According to the text on the Indo-European peoples, what was the basis of steppe culture?

__TEXT PROVIDED__
____

The language of the Germanic people, and something of our culture, springs from a much greater stem. The Germanic language, like Celtic, Latin, Greek, Iranian, and Sanskrit (among others), is part of the Indo-European (I-E) language group, all going back to a common root called Proto-Indo-European.
Little is known of the Indo-European homeland; what we do know about it comes from the words that can be reconstructed from their variants in the Indo-European languages. We know that these early forebears lived where there were birch and willow trees; probably also ash, elm, and oak. Among the animals they knew were wolves, bears, lynx, salmon, elk, red deer, hares, otters, beavers, hedgehogs, mice, and perhaps roe deer; they seem to have known eagles, geese, cranes, and ducks, as well. Their domesticated beasts included cows, sheep, horses, pigs, and dogs. As far as their landscape is concerned, they had both mountains (or at least big hills) and large bodies of water. They were probably not a nomadic people, as both the domestication of pigs and the agricultural terms suggest permanent settlement and cultivation of land. The origins of the Indo-European community are still a matter for debate among scholars. However, there is general agreement that the people who lived on the steppes north of the Black Sea between six and four thousand years ago were speaking an Indo-European language, and were the cultural ancestors of the modern European peoples.
It is important to note that the settlement of Europe by the Indo-Europeans resulted in a cultural change, not a racial change. The peoples of Europe, eastern or western, are and have always been a heterogenous mixture of physical types.
What distinguished the steppes peoples from their western neighbors was their language and culture. Like their western neighbors, the steppe folk derived a large part of their living from hunting, fishing, and farming of grains (wheat and barley) and legumes (beans, peas, and lentils). However, the basis of steppe culture was cattle raising. Cattle were absolutely the heart and soul of their culture. The word *dhenu ("nourisher") was originally applied to milk cows. Later it was applied to nursing mothers as well. In time it became a name for the immortal spirit which was believed to nurture the soul of the individual. It survived in Avestan (an ancient Iranian language) as Daena, which meant "Religion".
The steppes people lived on the upper terraces of the Don, the Volga, and other rivers which drained into the Black Sea. They grew their crops on the lower terraces in summer and pastured their herds there in winter. In the summer the herds grazed on the vast expanses of the open steppe, watched over by groups of young men. These groups were the cultural root of the warrior-societies known to the various Indo-European peoples.
The cattle provided the muscle-power to pull the plows and wagons which the villagers used to grow and transport their crops. Horses became important for transportation only with the invention of the light two-wheeled chariot, about 4400 years ago. Cattle provided the means for migration, as well as the cause. Because the steppe people had developed a way of using the resources of the steppes for nourishment, their numbers increased with each generation. This new way of life was dairy farming. Steppe grasses were far too tough to be plowed; simple wooden plows could not cut through their roots. By raising cattle, then milking them and making butter and cheese, the steppe people found a non-destructive way to use the bounty of the steppes, as well as a way to obtain food from the animals without killing them.
Of course, the herds of cattle also provided meat, leather, horn, and bone for food, clothing, and tools. Sheep and goats provided wool, hides, meat, and horn. Horses were originally raised for meat and hides, but were later used for transportation. The men of the steppes were skilled craftsmen who made their own tools of wood, stone, bone, horn, and bronze. They used these tools to make wagons, chariots, boats, houses, and probably furniture, although no traces of beds or tables have survived. They also made jewelry of gold, silver, copper, and bronze. The women were skilled in spinning, dyeing, and weaving wool. They were also the basketmakers and potters, decorating their pottery with simple geometric patterns of lines and dots.

____

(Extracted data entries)
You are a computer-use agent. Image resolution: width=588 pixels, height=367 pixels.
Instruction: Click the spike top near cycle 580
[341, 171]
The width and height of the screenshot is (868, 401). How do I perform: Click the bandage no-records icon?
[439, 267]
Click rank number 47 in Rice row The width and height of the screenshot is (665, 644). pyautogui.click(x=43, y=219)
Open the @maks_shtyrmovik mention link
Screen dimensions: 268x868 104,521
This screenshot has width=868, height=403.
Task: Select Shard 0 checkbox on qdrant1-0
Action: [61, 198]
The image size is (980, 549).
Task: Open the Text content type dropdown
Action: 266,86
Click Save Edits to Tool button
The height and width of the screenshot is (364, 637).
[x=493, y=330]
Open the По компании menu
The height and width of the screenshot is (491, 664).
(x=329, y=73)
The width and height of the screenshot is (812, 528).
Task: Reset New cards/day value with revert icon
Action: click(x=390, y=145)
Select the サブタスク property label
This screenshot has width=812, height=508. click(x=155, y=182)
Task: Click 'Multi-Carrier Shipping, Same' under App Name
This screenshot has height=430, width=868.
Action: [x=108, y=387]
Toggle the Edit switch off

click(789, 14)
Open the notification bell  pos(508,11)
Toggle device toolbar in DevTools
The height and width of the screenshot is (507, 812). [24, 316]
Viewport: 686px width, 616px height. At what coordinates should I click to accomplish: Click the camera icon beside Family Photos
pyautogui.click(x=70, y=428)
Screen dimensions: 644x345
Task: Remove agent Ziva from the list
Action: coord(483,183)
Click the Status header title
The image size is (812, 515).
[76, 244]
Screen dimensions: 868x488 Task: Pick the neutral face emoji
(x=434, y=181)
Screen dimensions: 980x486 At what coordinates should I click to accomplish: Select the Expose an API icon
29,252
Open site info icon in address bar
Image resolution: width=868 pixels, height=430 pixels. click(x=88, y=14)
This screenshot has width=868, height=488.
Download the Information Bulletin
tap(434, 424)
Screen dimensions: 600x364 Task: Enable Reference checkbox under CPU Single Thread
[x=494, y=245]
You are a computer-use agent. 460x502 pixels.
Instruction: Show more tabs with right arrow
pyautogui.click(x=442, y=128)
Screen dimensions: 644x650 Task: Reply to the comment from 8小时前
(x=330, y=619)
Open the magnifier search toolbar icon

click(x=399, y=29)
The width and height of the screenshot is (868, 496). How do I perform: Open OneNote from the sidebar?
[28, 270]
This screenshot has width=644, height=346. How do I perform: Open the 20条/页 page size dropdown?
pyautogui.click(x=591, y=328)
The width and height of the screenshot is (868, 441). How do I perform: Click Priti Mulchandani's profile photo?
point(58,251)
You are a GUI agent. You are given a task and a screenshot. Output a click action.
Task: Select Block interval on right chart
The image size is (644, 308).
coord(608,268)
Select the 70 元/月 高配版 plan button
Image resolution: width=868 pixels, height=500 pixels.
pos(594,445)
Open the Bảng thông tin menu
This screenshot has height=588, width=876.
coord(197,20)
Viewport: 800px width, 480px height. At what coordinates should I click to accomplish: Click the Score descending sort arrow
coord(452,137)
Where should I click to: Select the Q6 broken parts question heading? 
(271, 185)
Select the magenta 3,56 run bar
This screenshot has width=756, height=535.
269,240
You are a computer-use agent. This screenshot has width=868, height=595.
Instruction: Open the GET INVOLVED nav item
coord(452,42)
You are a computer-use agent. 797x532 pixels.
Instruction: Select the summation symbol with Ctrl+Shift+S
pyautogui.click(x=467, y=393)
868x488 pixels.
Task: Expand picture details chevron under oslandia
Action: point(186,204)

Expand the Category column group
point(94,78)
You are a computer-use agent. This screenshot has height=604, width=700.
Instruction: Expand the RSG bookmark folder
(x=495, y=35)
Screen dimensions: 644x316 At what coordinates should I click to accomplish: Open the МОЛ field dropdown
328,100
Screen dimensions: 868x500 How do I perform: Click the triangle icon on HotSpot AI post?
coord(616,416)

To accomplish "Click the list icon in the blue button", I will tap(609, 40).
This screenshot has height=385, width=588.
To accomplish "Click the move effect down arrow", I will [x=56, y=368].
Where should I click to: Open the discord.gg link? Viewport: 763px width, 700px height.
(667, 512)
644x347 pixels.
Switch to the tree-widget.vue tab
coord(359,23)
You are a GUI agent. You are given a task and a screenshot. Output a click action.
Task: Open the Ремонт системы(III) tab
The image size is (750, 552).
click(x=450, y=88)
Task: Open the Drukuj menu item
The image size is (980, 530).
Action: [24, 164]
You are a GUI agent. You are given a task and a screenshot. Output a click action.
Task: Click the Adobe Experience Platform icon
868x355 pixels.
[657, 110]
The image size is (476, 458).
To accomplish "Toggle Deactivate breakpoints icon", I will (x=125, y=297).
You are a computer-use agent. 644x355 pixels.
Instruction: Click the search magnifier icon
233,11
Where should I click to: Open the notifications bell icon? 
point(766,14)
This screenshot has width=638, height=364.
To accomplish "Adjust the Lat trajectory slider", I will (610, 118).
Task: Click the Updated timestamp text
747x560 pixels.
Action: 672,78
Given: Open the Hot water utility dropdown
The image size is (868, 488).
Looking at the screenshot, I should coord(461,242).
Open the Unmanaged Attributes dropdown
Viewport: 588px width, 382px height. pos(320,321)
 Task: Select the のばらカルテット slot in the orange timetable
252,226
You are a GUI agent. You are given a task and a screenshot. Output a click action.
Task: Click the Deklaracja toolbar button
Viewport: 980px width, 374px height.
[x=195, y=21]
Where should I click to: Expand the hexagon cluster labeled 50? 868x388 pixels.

____

__PROBLEM SOLUTION__
Cattle raising was the basis of steppe culture.